Será por eso que me reconozco en este poema, algo pretencioso, pero excelente, de Manuel Rivas, incluido en su libro ¿Qué me quieres amor?:

   "Aunque las hojas sean muchas, la raíz es sólo una.
    A través de los mentirosos días de mi juventud
    mecí al sol mis hojas y mis flores.
    Ahora puedo marchitarme en la verdad."


Bueno, ya saben, a los poetas se les va la mano y acaban mirándose el ombligo. Al fin y al cabo, también son humanos, los pobres, y, como los demás, acaban convencidos de que la vejez (la madurez, dicen ellos) los ha hecho mejores. Yo, señor Rivas, ahora que usted todavía es joven, le sugeriría el cambio de alguna palabra, sólo dos, y creo que el poema no mejoraría en absoluto, pero se ajustaría más a la realidad. Me explico:

   "Aunque las hojas sean muchas, la raíz es sólo una y chocha.
    A través de los mentirosos días de mi vida
    mecí al sol mis hojas y mis flores.
    Ahora puedo marchitarme en la verdad."

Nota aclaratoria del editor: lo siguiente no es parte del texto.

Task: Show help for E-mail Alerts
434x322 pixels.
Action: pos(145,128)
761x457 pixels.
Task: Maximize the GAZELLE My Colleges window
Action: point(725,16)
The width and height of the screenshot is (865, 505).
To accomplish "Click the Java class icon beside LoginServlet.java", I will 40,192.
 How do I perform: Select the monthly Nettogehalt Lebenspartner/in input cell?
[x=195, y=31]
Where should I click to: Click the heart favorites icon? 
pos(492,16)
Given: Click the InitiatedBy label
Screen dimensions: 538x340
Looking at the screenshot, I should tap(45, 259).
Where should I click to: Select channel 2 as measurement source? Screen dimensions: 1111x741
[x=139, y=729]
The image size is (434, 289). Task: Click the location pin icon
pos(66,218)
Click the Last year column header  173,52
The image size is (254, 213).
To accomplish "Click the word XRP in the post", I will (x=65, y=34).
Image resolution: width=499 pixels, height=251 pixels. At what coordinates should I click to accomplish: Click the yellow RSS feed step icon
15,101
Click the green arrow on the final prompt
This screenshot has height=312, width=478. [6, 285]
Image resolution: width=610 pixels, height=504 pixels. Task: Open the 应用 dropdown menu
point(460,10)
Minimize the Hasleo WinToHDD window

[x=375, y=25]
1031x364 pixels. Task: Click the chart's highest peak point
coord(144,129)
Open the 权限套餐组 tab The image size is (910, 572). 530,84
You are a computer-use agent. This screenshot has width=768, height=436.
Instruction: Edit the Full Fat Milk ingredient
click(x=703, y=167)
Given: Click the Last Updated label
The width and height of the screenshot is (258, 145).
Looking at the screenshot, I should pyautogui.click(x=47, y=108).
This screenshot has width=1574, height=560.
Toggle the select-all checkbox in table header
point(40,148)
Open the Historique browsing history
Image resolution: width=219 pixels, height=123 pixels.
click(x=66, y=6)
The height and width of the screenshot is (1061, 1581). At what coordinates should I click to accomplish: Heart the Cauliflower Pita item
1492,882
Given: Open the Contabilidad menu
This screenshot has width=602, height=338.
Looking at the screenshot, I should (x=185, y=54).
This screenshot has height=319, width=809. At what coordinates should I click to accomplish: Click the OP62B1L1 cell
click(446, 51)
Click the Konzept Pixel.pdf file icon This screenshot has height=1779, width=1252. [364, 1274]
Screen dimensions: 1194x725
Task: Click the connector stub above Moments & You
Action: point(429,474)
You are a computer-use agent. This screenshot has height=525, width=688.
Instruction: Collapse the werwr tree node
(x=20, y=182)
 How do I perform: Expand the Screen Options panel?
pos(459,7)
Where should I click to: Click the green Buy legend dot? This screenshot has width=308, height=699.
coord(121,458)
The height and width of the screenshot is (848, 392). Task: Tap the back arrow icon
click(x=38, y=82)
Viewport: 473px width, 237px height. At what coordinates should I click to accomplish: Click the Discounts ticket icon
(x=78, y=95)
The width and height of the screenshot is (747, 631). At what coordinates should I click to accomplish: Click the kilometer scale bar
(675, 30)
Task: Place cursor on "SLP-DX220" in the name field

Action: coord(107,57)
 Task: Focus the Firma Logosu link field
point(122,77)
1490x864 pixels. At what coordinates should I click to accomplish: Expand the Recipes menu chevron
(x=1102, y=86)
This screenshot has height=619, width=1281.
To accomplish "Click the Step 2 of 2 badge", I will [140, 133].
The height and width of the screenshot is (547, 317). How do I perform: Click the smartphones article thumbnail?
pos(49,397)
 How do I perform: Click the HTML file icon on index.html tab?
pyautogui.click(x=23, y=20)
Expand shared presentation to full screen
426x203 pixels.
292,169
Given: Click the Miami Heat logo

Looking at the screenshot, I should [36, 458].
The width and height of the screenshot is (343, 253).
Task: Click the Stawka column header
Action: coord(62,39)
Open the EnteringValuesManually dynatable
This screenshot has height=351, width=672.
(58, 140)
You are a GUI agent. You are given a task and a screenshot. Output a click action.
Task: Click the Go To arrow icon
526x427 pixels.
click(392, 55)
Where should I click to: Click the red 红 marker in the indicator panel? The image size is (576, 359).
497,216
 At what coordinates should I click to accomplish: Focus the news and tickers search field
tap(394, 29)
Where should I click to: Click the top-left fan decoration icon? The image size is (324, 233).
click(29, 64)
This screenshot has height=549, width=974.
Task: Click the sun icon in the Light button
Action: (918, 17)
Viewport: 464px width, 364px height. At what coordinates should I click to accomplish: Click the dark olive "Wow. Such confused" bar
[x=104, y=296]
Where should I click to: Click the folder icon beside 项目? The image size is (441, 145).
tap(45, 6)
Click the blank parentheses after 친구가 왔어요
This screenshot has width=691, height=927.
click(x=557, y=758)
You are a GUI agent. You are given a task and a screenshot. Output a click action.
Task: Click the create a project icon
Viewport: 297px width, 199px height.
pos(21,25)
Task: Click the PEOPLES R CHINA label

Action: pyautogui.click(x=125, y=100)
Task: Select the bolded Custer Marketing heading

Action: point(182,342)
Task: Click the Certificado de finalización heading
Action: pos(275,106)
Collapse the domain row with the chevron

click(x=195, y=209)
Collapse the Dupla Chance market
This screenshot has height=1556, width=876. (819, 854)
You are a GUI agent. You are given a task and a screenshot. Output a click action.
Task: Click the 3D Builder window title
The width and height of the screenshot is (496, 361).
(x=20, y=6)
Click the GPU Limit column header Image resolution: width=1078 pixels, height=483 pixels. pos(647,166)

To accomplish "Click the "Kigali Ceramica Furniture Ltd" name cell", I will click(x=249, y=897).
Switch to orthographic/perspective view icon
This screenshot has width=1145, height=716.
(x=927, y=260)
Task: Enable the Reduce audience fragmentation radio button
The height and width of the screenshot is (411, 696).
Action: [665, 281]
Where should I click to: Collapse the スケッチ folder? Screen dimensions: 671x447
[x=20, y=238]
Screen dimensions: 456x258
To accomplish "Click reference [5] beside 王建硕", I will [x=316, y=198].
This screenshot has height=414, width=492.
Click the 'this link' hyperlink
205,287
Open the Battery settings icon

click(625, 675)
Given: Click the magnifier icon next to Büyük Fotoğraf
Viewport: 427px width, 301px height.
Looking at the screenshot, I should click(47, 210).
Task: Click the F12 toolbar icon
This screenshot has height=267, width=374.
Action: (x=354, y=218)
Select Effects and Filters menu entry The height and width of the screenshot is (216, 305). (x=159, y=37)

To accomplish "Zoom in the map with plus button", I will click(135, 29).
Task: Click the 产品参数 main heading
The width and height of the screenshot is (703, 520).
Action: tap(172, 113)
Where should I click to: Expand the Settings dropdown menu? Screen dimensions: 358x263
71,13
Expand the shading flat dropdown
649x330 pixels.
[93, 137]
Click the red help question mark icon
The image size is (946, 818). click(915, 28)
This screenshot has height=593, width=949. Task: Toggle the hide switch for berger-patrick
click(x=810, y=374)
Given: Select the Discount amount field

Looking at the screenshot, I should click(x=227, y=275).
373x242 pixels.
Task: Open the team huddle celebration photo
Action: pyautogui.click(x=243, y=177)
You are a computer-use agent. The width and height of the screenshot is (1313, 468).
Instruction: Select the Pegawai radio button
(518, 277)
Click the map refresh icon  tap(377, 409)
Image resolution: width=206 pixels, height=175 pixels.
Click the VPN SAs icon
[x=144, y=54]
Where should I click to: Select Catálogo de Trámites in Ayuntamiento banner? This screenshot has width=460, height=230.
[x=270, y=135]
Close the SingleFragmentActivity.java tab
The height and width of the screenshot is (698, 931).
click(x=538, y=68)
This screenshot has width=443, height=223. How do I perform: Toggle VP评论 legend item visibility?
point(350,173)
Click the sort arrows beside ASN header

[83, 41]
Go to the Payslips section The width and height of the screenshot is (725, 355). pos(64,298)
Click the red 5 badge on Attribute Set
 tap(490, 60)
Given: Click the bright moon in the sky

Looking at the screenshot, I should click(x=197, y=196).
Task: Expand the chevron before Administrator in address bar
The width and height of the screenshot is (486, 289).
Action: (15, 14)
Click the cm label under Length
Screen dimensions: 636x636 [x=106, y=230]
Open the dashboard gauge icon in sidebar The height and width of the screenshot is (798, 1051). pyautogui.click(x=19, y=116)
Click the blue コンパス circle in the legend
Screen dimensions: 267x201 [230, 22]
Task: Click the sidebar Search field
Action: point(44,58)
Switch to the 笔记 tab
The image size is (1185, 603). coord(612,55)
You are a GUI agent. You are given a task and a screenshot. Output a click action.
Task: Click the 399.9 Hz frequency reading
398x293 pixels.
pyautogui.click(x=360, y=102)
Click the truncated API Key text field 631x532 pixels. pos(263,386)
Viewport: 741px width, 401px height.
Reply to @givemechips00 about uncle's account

Lo confieso. Me aburro. El aburrimiento ha sido siempre privilegio de los reyes y los niños, así que, como no soy ni lo uno ni lo otro, además de idiota me siento un impostor. En este contexto, imagínense el texto. Espantoso. Francamente, la experiencia da para bien poco. Más bien jode. Te ayuda a escaquearte y esas cosas, pero las gordas te las tragas. ¡Vaya si te las tragas!. Si lo de experto viene de experiencia (o al revés, qué más da) imagínense mi situación. Catastrófica. Vivo rodeado de expertos en experiencia y de jóvenes petulantes que me miran con sorna como si acabasen de robarme el tesoro de Alí Babá (son unos ladrones, el que no tiene pide o roba). Es decir, vivo sin vivir en mí. Vivo cantando. Bueno, sería más exacto decir que vivo bailando. La Traviata es poco, comparada con la Danza de los siete velos con la que me descuelgo cada mañana después de una ducha bien fresquita, medio desnudo, inventándome movimientos orientales al estilo de El marido de la peluquera, dando saltos de tornillo en el comedor mientras el sol asoma por la ventana con cara, cómo no, de aburrimiento. Siempre lo mismo, como la selección española. Siempre me quedo en cuartos, quiero decir en cueros (porque la toalla acaba por escurrirse y caerse al suelo). Y créanme cuando les digo que durante esos breves instantes, maravillosos instantes, con Arabesque de Jane Birkin sonando en el tocadiscos, me olvido por completo de ellos, de mis personajes, pero también de los de los demás. Porque se parecen tanto que acabas por no notar la diferencia.